SSP and DROMPA are also probatively available on Docker Hub.

To obtain a docker image for SSP and DROMPA, type:

docker pull rnakato/ssp_drompa
docker run -it --rm rnakato/ssp_drompa ssp

For Singularity:

singularity build ssp_drompa.img docker://rnakato/ssp_drompa
singularity exec ssp_drompa.img ssp

3. Usage

3.1. Options

Usage: ssp [option] -i <inputfile> -o <output> --gt <genome_table>

Options:

Input/Output:
  -i [ --input ] arg           Mapping file. Multiple files are allowed (separated by ',')
  -o [ --output ] arg          Prefix of output files
  --odir arg (=sspout)         output directory name
  -f [ --ftype ] arg           {SAM|BAM|CRAM|BOWTIE|TAGALIGN}: format of input file
                                TAGALIGN can be gzip'ed (extension: tagAlign.gz)

For paired-end:
  --pair                       add when the input file is paired-end
  --maxins arg (=500)          maximum fragment length

Genome:
  --gt arg                     Genome table (tab-delimited file describing the name and length of
                               each chromosome)
  --mptable arg                Genome table of mappable regions
  --include_allchr             Include all chromosomes for calculation (default: autosomes only,
                               i.e., 'chrN', where N is a numeric number)
Fragment:
  --nomodel                    omit fraglent length estimation (default: estimated by strand-shift profile)
  --flen arg (=150)            predefined fragment length (with --nomodel option)

Strand shift profile:
  --num4ssp arg (=10000000)    Read number for calculating backgroud uniformity (per 100 Mbp)
  --ng_from arg (=500000)      start shift of background
  --ng_to arg (=1000000)       end shift of background
  --ng_step arg (=5000)        step shift on of background
  --ssp_cc                     make ssp based on cross correlation
  --ssp_hd                     make ssp based on hamming distance
  --ssp_exjac                  make ssp based on extended Jaccard index
  --eachchr                    make chromosome-sparated ssp files

Fragment cluster score:
  --ng_from_fcs arg (=100000)  fcs start of background
  --ng_to_fcs arg (=1000000)   fcs end of background
  --ng_step_fcs arg (=100000)  fcs step on of background

Library complexity:
  --thre_pb arg (=0)           PCRbias threshold (default: more than max(1 read, 10 times greater
                               than genome average))
  --ncmp arg (=10000000)       read number for calculating library complexity
  --nofilter                   do not filter PCR bias

Others:
  -p [ --threads ] arg (=1)    number of threads to launch
  -v [ --version ]             print version
  -h [ --help ]                show help message

3.2. Tutorial

The simplest command is:

ssp -i ChIP.sam -o ChIP --gt genometable.txt

then the output files (prefix: "ChIP") are generated in the directory "sspout (default)". The format of input file is automatically detected by postfix(.sam/.bam/.cram/.bowtie/.tagalign(.gz)). If the detection does not work well, supply -f option (e.g., "-f BAM").

The genome table file (genometable.txt) is a tab-delimited file describing the name and length of each chromosome (see 4.1.) The chromosome names in the map file and the genome table file must be same.

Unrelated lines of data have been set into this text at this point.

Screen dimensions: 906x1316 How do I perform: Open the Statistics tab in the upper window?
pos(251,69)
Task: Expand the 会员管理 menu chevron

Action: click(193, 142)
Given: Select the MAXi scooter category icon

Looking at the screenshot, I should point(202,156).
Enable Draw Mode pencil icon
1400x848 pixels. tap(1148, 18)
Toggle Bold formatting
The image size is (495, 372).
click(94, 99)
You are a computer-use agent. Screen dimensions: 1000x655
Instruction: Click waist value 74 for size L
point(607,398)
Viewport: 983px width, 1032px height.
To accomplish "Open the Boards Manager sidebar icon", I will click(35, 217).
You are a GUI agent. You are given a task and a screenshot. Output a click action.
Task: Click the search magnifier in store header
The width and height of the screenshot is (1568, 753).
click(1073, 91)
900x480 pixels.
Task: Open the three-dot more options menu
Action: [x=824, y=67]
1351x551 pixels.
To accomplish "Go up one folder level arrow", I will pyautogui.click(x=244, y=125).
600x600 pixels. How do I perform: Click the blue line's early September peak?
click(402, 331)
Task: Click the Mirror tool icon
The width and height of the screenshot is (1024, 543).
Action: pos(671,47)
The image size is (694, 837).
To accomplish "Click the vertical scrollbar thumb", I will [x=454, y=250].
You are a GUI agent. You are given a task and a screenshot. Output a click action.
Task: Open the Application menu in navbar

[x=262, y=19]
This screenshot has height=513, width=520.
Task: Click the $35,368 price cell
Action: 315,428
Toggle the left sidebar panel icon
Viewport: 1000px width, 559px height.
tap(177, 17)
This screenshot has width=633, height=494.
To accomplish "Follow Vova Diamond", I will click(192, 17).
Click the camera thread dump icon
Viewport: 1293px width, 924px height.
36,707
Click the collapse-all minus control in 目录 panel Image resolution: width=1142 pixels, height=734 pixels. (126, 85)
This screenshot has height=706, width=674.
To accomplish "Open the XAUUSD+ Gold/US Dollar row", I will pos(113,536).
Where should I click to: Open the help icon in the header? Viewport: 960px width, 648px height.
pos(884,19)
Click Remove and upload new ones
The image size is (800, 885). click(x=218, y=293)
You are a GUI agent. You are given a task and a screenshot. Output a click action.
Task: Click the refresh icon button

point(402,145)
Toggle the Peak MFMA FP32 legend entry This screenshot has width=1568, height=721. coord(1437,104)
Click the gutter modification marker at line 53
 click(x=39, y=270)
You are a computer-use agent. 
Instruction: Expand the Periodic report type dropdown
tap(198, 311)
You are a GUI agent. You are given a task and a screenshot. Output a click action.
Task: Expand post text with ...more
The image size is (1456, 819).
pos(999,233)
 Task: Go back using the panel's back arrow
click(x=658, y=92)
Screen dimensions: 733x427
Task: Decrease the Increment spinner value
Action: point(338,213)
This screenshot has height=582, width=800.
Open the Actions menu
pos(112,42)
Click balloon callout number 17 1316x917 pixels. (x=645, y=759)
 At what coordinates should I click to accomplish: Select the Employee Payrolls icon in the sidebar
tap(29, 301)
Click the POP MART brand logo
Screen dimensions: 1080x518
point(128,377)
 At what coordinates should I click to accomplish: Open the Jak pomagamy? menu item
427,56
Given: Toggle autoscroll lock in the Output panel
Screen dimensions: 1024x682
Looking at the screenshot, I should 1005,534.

To supply the mappable genome table and use multiple CPUs:

 ssp -i ChIP.bam -o ChIP --gt genometable.txt --mptable mptable.txt -p 4

"-p 4" specifies the number of CPUs used. The mappable genome table file is necessary for accurate estimation of background uniformity.

SSP allows multiple input files (separated by ",")

 ssp -i ChIP1.bam,ChIP2.bam,ChIP3.bam -o ChIP --gt genometable.txt

Note that the chromosome length should be enough longer than the background length specified. For small genomes (e.g., yeast), the background length should be shorten:

 ssp -i ChIP1.bam -o ChIP --gt genometable.txt --ng_from 10000 --ng_to 50000 --ng_step 500

In this parameter set, the background region is the average ranging from 10k to 50k at steps of 500 bp.

By default, FCS is calcutated for 10M nonredundant reads. If the number of nonredundant reads in the input data are smaller than 10M, specify smaller number for fair comparison among samples as follows:

 ssp -i ChIP1.bam -o ChIP --gt genometable.txt --num4ssp 5000000

When specifying smaller read number for --num4ssp, FCS score becomes smaller, but the magnitude relation among samples is consistent.

By default, SSP uses only autosomes, i.e., ‘chrN’, where N is a numeric number, in the genome_table file. However, in some cases the chromosome names do not start with “chr”. In such a case, add the --include_allchr option to include all chromosomes in the genome_table file.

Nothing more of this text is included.